I say hell no. Yeah, they already have to work hard to keep up with everything, but academically they're already being babied more than enough. I have a degree from the College of Engineering at UW. I had one D thanks to a group project that was 60% of the final grade. First guy in my group dropped the class, which wouldn't have been bad if the other kid hadn't been a certain (then) senior star DE who shall remain unnamed. Guess how much work he did on our project despite all the stuff he was assigned to do? ZERO. He showed up to ONE meeting all semester. I'm assuming he retook the class - something I couldn't do, since I was graduating. And no, the professor said "no excuses," so I had no choice in the matter.
As a transfer student who only had like 80 credits at UW, 4 credits' worth of D will affect your GPA quite a bit. Good thing I decided against grad school against my advisor's wishes.
Was this an isolated incident? No.
I seriously don't believe for a second that a football player works harder than the average student in Engineering (the only department I have real experience of).
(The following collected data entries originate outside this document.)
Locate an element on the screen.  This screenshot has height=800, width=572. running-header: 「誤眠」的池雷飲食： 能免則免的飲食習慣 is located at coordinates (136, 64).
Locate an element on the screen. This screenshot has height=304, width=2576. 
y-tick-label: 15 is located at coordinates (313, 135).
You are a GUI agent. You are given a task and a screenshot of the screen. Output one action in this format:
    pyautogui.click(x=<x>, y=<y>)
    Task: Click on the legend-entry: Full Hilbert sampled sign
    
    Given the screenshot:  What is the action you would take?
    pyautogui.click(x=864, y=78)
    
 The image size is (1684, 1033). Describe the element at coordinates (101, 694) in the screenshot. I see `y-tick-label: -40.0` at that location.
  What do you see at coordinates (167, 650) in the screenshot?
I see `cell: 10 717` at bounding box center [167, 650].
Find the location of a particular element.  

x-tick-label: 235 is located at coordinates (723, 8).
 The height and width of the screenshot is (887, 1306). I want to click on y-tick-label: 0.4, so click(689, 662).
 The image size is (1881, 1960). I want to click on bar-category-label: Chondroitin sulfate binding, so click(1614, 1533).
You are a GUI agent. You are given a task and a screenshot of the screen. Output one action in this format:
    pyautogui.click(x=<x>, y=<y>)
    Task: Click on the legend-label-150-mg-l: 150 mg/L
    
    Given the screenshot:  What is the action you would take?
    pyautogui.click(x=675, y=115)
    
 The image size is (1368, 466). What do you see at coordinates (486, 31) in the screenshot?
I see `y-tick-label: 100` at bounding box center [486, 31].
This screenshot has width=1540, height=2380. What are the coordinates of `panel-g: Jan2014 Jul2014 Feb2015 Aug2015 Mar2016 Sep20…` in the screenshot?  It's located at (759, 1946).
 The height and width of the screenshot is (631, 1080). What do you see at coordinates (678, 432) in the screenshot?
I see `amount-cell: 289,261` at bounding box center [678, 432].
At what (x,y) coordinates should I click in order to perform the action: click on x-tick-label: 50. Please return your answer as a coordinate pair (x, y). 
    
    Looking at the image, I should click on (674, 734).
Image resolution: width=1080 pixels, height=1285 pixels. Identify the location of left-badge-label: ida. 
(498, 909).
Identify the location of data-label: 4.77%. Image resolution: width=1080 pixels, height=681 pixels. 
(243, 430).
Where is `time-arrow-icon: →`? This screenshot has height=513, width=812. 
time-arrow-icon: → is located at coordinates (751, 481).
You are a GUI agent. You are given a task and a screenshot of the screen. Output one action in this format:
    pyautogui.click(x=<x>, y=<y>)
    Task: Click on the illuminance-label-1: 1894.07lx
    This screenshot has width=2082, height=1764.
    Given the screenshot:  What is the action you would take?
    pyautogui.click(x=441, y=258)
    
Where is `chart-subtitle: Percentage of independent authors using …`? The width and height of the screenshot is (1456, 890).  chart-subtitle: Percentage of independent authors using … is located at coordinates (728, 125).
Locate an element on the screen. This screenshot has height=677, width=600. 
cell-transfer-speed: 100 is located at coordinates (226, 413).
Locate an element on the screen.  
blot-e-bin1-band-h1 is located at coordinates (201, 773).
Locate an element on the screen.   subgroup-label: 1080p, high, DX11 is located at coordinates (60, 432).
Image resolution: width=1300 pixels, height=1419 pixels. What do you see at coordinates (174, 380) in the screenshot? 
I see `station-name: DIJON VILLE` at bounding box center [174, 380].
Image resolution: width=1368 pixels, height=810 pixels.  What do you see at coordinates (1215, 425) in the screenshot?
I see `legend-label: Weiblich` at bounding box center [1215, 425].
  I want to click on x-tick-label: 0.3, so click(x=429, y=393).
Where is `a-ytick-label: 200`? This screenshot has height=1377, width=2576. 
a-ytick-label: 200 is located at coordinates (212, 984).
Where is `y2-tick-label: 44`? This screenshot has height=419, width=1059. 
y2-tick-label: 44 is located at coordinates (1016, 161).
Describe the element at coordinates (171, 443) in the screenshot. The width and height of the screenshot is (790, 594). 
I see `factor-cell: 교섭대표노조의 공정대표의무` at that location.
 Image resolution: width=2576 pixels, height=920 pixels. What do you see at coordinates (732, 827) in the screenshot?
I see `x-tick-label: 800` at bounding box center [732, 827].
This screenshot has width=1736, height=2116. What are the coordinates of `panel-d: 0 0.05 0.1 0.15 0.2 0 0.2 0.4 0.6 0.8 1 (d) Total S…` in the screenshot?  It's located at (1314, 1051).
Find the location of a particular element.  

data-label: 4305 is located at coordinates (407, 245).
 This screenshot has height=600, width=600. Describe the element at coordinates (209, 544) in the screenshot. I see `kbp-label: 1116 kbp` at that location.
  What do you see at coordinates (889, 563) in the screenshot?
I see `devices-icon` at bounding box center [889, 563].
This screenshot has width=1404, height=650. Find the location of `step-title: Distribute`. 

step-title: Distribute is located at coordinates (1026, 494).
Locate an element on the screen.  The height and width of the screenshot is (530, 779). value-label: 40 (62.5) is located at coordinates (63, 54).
I knew plenty of kids who had to put in 40-50 hours a week of studying just to pass their classes. Then they had jobs on top of that to try and pay their way through school. The part about students not pulling in money to the schools is BS as well - plenty of students participate in research projects sponsored by companies like GE, HP, Intel, etc., and those are worth millions per semester for a single department.
Seriously, it's voluntary to play sports in college. I played club sports and loved just doing it for the team experience. Sure it was a million times more relaxed, but on the flip side, my academic life was way more intense than certain football players'.